Travailler à la bonne échelle
Travailler à la bonne échelle
J’ai deux métiers : architecte d’intérieur et designer.
Pendant longtemps, je les ai présentés comme deux pratiques distinctes, complémentaires selon les missions.
Aujourd’hui, je les vis plutôt comme deux entrées vers une même intention : concevoir des espaces justes, pensés pour durer et être vécus.
Avec l’expérience, j’ai compris que ce qui distingue réellement les métiers de l’espace n’est pas une question de titre, mais une question d’échelle.
Tout projet se déploie sur plusieurs niveaux.
Il y a l’échelle du territoire, celle du bâtiment, puis celle de l’intérieur.
Et à l’intérieur, il y a encore des strates : le volume, la circulation, le détail, la matière, la lumière.
Chaque échelle appelle une manière différente de regarder et de décider.
L’architecte d’intérieur travaille là où les usages deviennent concrets.
Là où un plan se transforme en parcours.
Là où une contrainte technique peut devenir une qualité, ou au contraire, un inconfort durable si elle est mal anticipée.

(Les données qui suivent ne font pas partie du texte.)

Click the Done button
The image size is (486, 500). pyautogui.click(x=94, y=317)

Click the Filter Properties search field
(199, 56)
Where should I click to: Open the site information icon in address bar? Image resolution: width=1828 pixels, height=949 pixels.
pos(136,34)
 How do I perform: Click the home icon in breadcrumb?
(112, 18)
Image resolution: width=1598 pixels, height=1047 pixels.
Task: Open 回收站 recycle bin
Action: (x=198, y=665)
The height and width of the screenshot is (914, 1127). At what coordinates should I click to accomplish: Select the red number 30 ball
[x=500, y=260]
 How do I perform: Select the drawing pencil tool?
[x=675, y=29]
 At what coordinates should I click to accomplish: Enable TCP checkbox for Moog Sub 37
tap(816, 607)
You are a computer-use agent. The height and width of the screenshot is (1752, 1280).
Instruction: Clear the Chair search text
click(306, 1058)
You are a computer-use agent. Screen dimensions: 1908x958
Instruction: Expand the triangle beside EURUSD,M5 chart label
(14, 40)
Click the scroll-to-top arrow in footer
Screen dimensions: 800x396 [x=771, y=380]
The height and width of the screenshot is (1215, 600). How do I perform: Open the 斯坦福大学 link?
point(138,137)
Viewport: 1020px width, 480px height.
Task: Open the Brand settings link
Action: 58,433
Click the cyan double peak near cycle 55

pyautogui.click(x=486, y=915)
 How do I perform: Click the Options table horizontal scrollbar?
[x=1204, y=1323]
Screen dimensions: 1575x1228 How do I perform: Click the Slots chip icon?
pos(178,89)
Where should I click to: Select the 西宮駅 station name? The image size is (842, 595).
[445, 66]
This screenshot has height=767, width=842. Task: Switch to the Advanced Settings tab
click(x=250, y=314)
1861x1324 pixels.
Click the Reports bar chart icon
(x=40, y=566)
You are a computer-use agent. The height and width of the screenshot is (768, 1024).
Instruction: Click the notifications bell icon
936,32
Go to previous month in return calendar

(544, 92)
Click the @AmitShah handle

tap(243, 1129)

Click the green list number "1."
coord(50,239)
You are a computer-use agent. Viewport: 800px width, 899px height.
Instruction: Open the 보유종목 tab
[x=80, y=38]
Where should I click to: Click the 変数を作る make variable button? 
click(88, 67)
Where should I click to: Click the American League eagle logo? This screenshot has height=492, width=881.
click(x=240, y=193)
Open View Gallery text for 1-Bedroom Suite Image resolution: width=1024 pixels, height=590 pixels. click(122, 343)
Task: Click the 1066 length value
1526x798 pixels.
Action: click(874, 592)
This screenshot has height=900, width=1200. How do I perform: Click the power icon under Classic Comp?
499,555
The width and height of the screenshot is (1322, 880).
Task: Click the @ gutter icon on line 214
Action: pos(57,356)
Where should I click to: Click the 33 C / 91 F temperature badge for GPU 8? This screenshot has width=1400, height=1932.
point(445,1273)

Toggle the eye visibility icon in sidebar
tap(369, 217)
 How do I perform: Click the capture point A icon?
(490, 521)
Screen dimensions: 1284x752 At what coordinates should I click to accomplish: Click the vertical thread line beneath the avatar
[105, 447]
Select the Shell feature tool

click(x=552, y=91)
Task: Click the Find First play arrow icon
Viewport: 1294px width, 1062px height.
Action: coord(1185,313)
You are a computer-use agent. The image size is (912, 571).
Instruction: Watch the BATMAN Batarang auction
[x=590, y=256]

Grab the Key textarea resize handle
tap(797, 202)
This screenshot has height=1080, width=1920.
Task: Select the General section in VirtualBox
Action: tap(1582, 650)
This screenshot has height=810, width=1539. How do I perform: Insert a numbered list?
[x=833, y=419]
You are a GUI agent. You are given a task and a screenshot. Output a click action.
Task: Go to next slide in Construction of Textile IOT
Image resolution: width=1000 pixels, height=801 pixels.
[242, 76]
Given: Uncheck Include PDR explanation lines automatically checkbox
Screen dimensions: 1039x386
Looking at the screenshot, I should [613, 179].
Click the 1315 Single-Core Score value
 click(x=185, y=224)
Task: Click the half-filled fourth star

Un lieu peut être cohérent sur le papier et pourtant difficile à habiter.
À l’inverse, un espace pensé à la bonne échelle peut transformer en profondeur la manière dont on vit, travaille ou accueille.
Mon travail commence presque toujours par l’intérieur.
Observer comment on entre, comment on circule, comment la lumière se déplace au fil de la journée.
Comprendre ce qui fait la singularité d’un lieu, son rythme, sa mémoire, avant de chercher à le transformer.
C’est un métier à la fois créatif et profondément technique.
Un métier de choix, d’arbitrages, de précision.
Un travail de conception qui ne se voit pas toujours, mais qui conditionne la qualité d’usage sur le long terme.

Si j’ai souhaité ouvrir ce journal, c’est pour partager ces réflexions qui accompagnent les projets, en amont et en parallèle des réalisations. Mettre des mots sur ce qui se joue avant les images.
Sur ces décisions souvent invisibles, mais structurantes.
Travailler à la bonne échelle, c’est accepter de ralentir. Regarder avant de dessiner. Et concevoir des espaces qui tiennent dans le temps, parce qu’ils ont d’abord été pensés pour ceux qui les habitent.